By MICHAEL SCHREIBER
“The Hurricane,” directed by Norman Jewison. Written by Armyan Bernstein and Dan Gordon. Starring Denzel Washington.
“The Hurricane,” the movie about Black prize fighter and prisoner Rubin “Hurricane” Carter, is a political event. Almost never does Hollywood venture to portray the life of a political rebel in a sympathetic manner. In this case, the film version of how Carter was railroaded to prison on false charges of a triple murder-and finally freed after a courageous struggle of 19 years-is inspiring.
Some critics for the big-business newspapers have panned the film for “preaching on a soapbox” to its audience. And yet, it is precisely the political aspects of Hurricane’s story-which still resonate today in cases like that of Mumia Abu-Jamal-that enable the film to rise above the level of a typical Hollywood tear-jerker.
Unfortunately, the film, billed as “a triumphant true story,” over-simplifies and distorts the events of Hurricane Carter’s life.

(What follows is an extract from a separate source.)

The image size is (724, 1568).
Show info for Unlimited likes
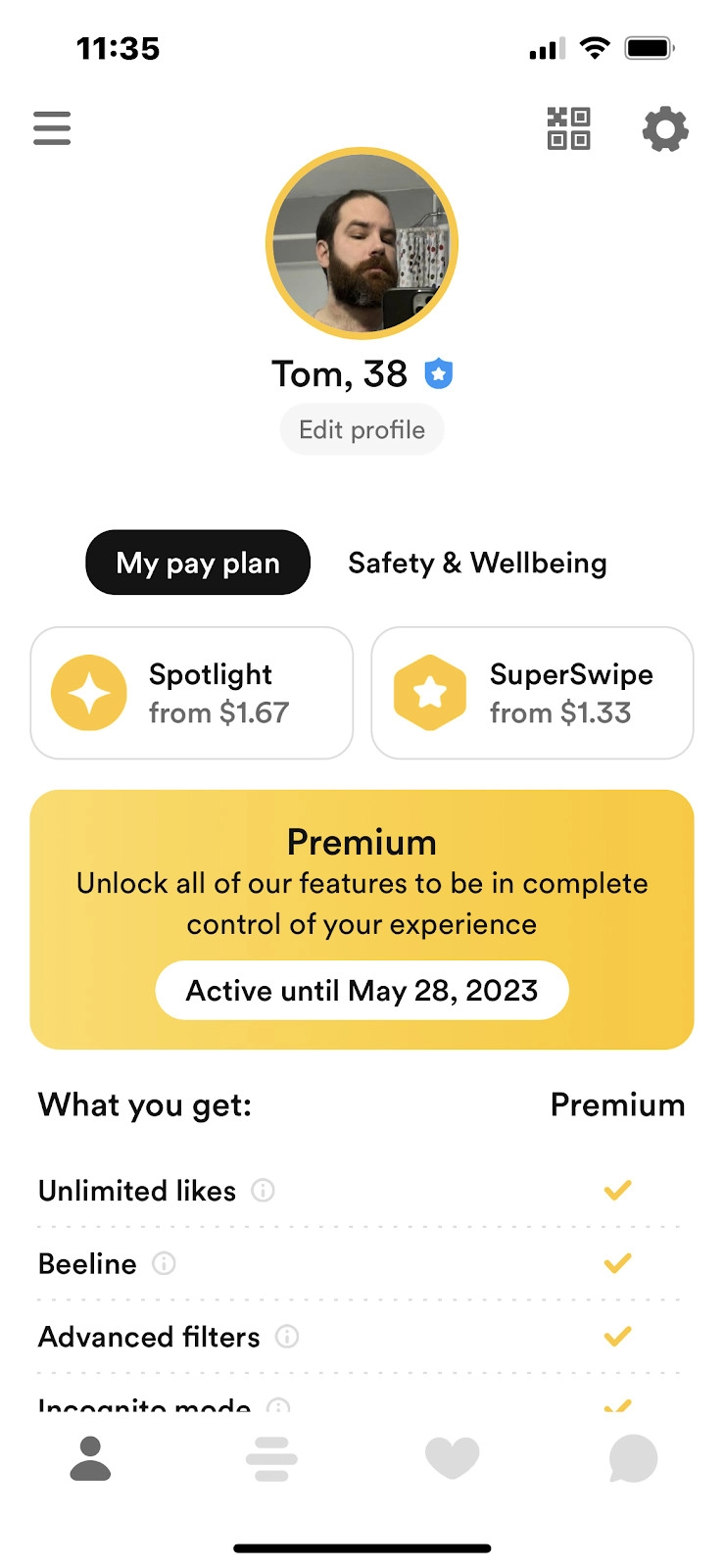coord(263,1191)
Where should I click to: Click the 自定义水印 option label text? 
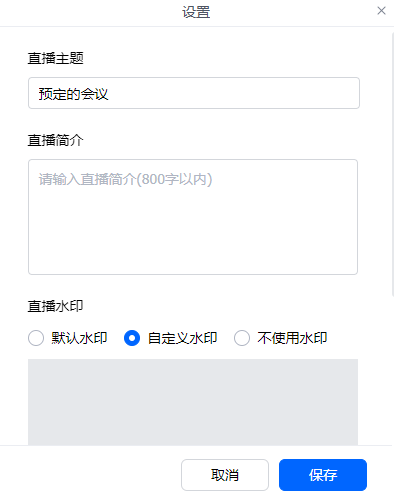[x=182, y=338]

Although Denzel Washington gives an intelligent performance as Hurricane, his character is only rarely able to break out of the two-dimensional boundaries of the script. We are given little clue of how a young “tough guy” can, after spending half his lifetime in prison, attain what appears on the screen to be a buddha-like serenity-spouting platitudes like “love will set me free.”

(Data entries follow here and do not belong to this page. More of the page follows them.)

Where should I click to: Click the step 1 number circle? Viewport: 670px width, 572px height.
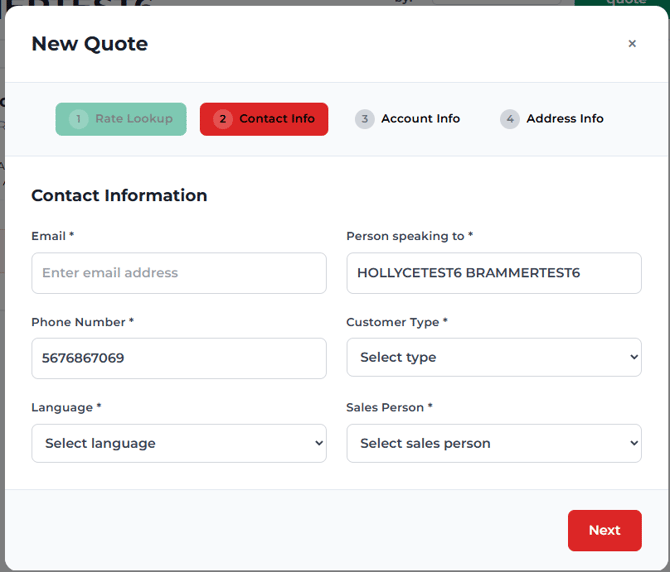point(78,119)
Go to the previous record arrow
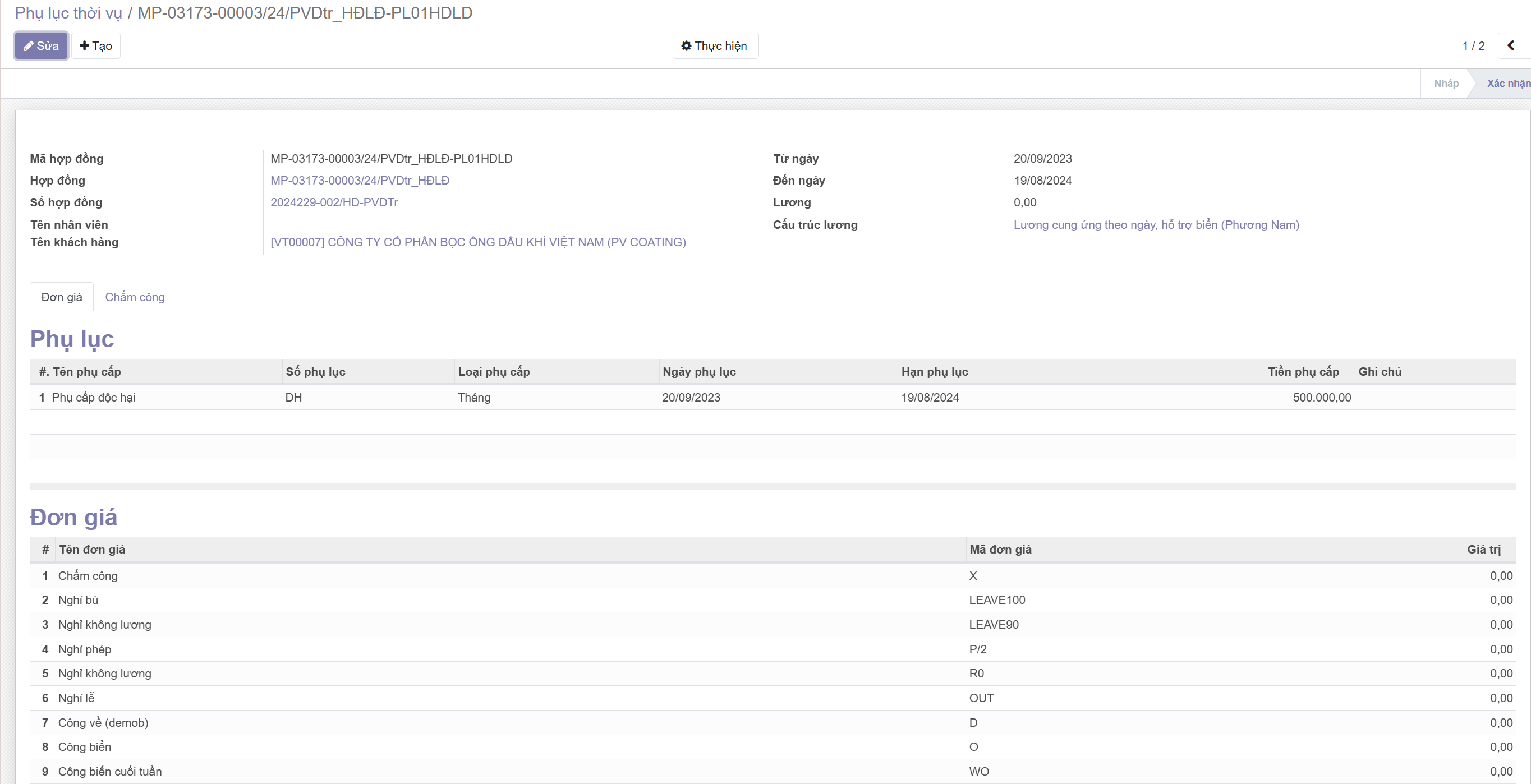 coord(1510,46)
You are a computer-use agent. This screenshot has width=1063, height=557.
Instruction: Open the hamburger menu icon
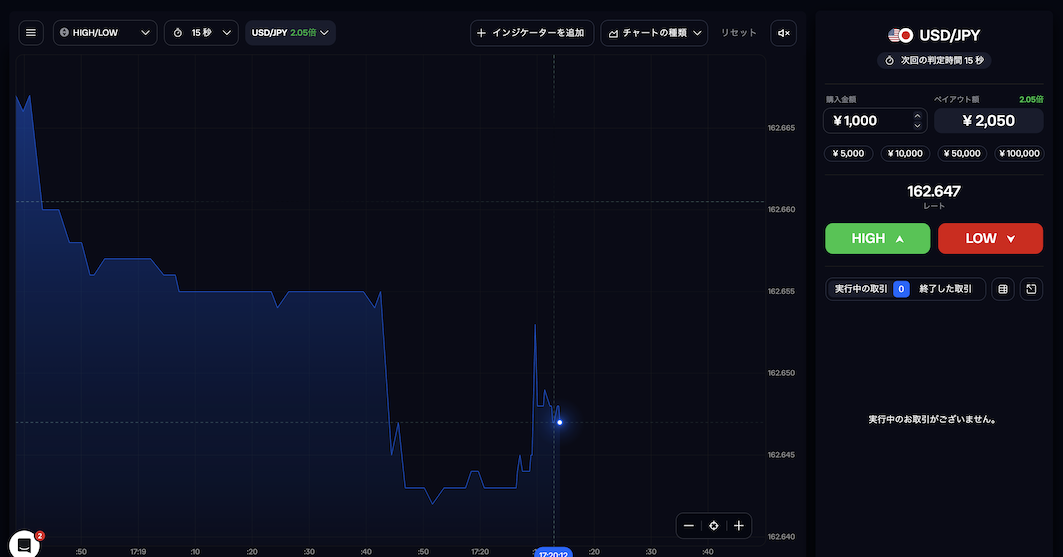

Carter’s real life was much more rich and complex. The film fails, for example, to explain how Hurricane Carter was radicalized before his incarceration through his involvement in the Black Power movement of the 1960s. He was also inspired by the freedom struggle in South Africa, which he visited for two prize fights in 1965 and 1966.
As a result, Carter-like other prominent Black activists-fell under constant police surveillance. In his hometown of Patterson, N.J., Carter was routinely stopped and taken in by the police on traffic violations and other false charges, and he met similar harassment by cops in other cities where he was scheduled to fight.

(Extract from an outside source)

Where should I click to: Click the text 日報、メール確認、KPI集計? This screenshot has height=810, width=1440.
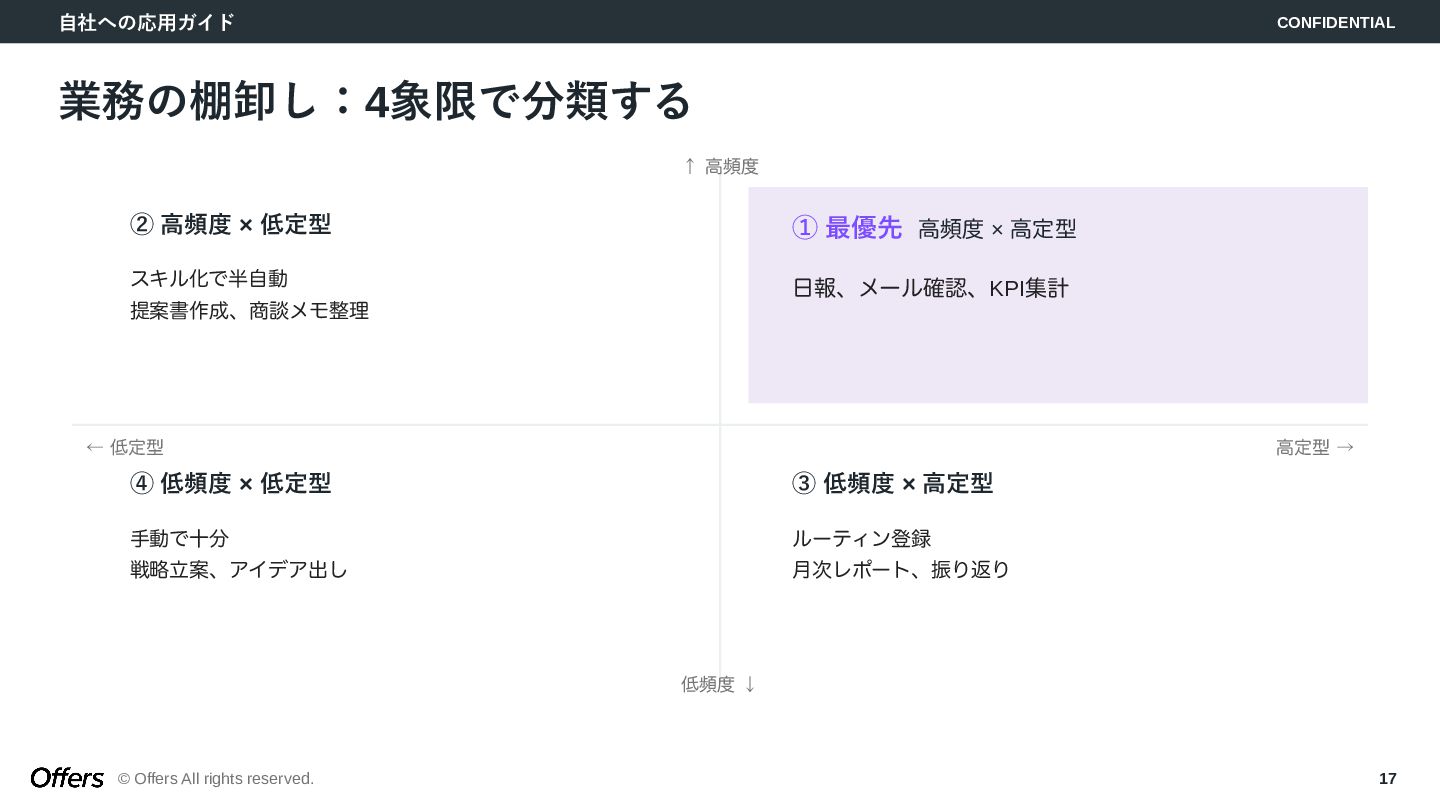pyautogui.click(x=930, y=288)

Even quite recently, when Denzel Washington visited Philadelphia, the actor was informed by the Fraternal Order of Police in that city that they loved his performance but “hate Hurricane Carter.” Of course, the police realize that Hurricane is now known far and wide as a spokesperson for the rights of prisoners and that he is a strong defender of Mumia Abu-Jamal, whom the Philadelphia cops consider to be their arch-nemesis.
The film takes great license in blaming Hurricane’s incarceration virtually entirely on one cop’s vendetta against him.
This “rogue cop” version is challenged by Selwyn Raab of The New York Times, who first investigated the case in the 1970s. He writes: “The convictions [of Carter and his codefendent, John Artis] were obtained not by a lone, malevolent investigator but by a network of detectives, prosecutors, and judges who countenanced the suppression and tainting of evidence and the injection of racial bias into the courtroom.” (The New York Times, Dec. 28, 1999.)
This real story of an entire penal system routinely sending defendants to prison simply for the “crime” of being Black is much more disturbing than the Hollywood version of Carter’s frame-up conviction.
Key people in Carter’s defense are likewise ignored in the film. Carter’s wife disappears from view halfway through the movie, and the team of lawyers-who worked for a decade without payment-are relegated to secondary status. But according to Raab, “all the essential evidence concerning constitutional violations, manipulated witnesses, and prosecutional misconduct was found by defense lawyers,” not by a band of super-sleuths from Toronto.
Raab also points out that “virtually obliterated in the film version is the vital role played by John Artis, Mr. Carter’s codefendant, who was also wrongly convicted and imprisoned for 15 years.” Artis distinguished himself when he defiantly rejected an offer to avoid a long prison sentence by falsely incriminating Carter.
Whatever good intentions the director, Norman Jewison, and others connected with “The Hurricane” might have had, Raab concludes, the film “falls into the category of history contorted for dramatic effect.” We would only add that this Hollywood drama is far less spellbinding than the real history of Carter and his times.
See the film by all means. But also read Hurricane Carter’s story as he tells it, in his 1974 book, “The 16th Round,” and his recent biography, “Hurricane: The Miraculous Journey of Rubin Carter.”